Problem to work on:
After locating the line that contains "Instruction: Open JSON viewer settings gear", quote it and all lines after it through the end of the entries, and nothing more. Pictures stay out.

(Saved data entries)
╔══

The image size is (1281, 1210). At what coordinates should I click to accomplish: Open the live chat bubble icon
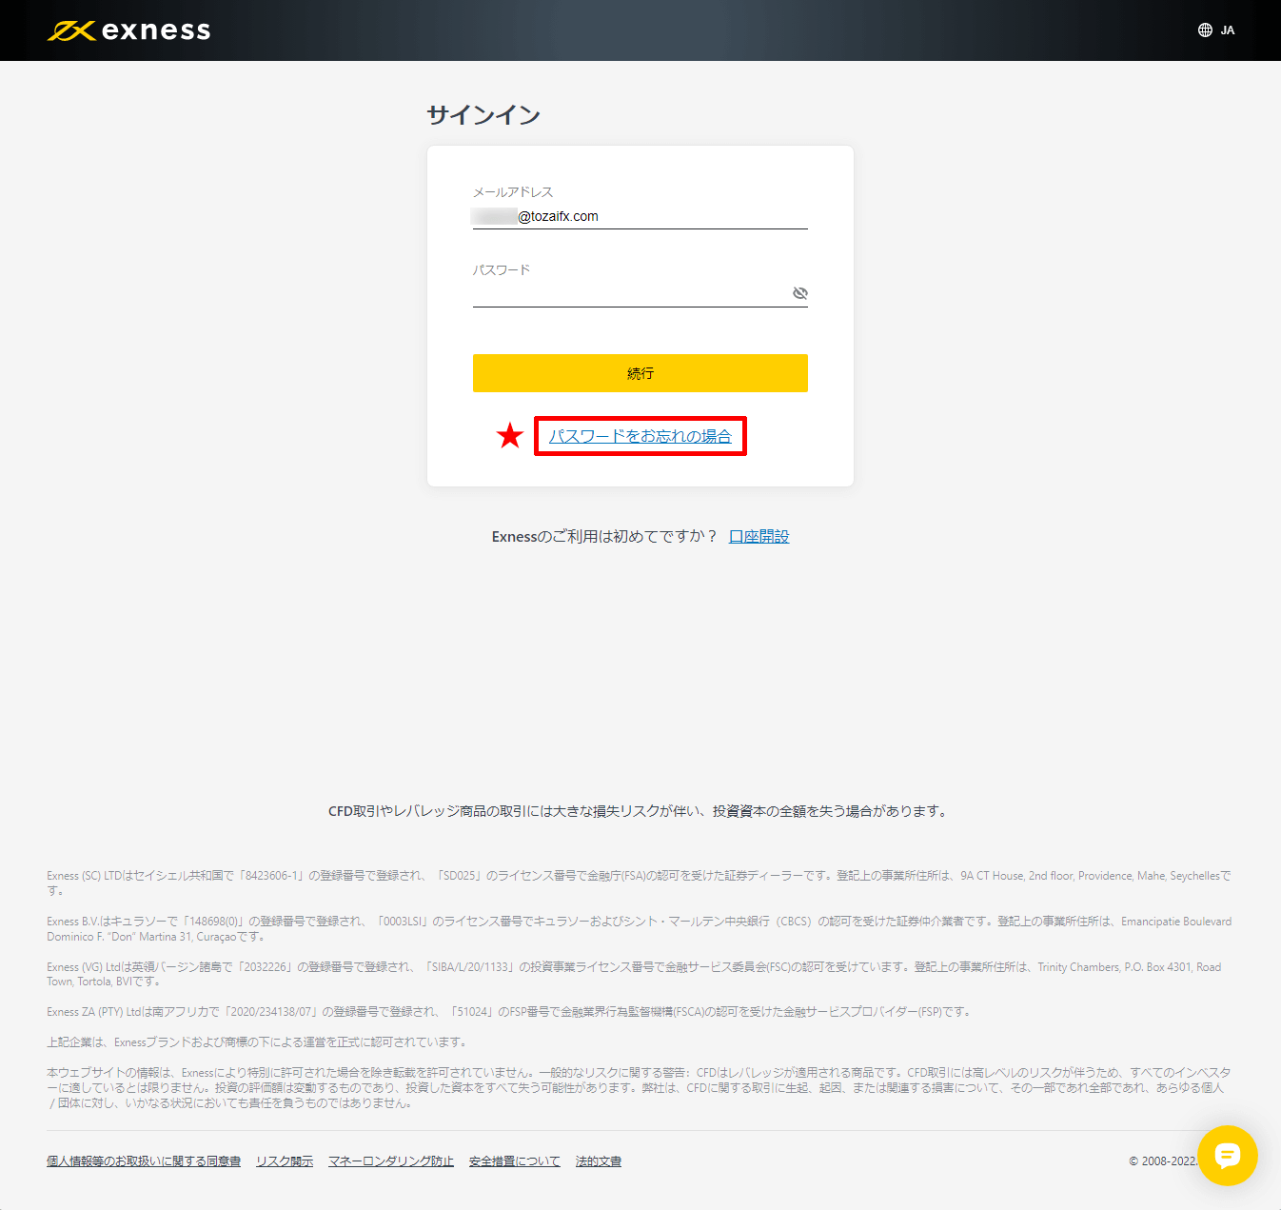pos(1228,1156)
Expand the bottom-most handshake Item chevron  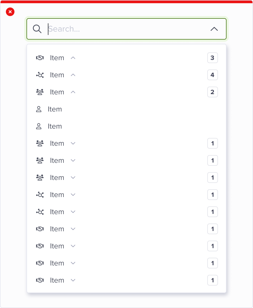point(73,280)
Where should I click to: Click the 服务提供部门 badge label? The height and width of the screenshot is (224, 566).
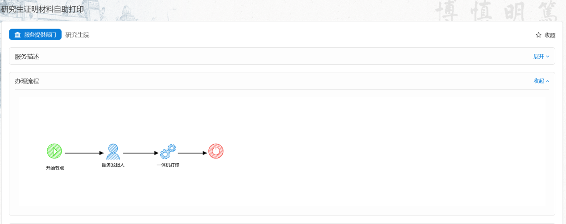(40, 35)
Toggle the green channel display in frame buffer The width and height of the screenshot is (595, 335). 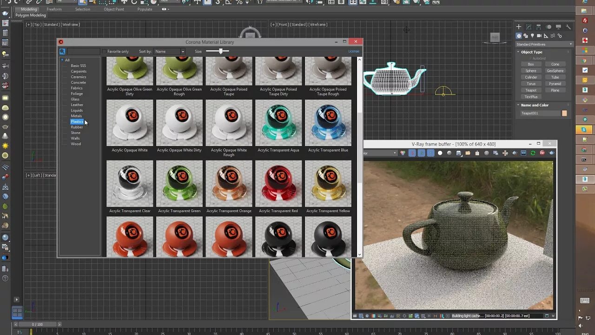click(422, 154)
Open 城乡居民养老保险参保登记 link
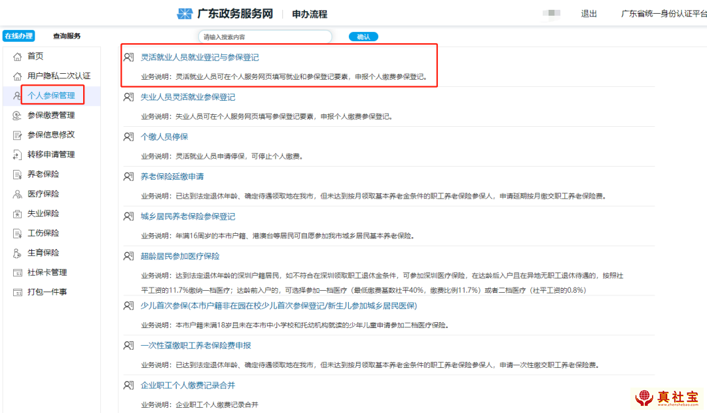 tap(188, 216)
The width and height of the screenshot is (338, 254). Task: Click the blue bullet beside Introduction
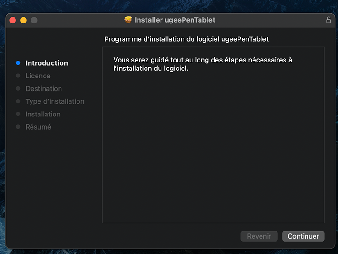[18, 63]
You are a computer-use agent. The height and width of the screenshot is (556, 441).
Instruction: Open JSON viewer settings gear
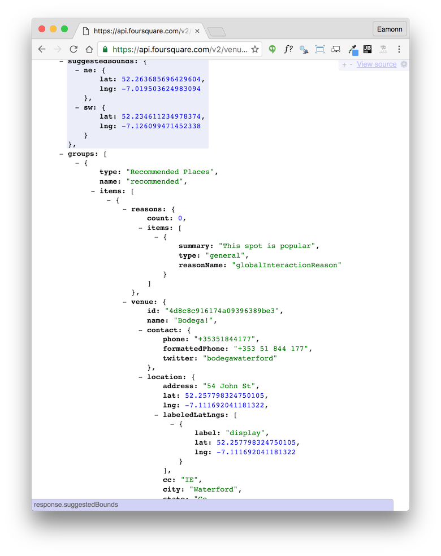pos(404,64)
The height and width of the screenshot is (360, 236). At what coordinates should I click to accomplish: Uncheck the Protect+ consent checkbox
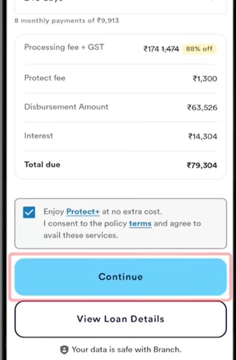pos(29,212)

╚══

Solution for this task:
Instruction: Open JSON viewer settings gear
pos(404,64)
The height and width of the screenshot is (360, 236). At what coordinates should I click to accomplish: Uncheck the Protect+ consent checkbox
pos(29,212)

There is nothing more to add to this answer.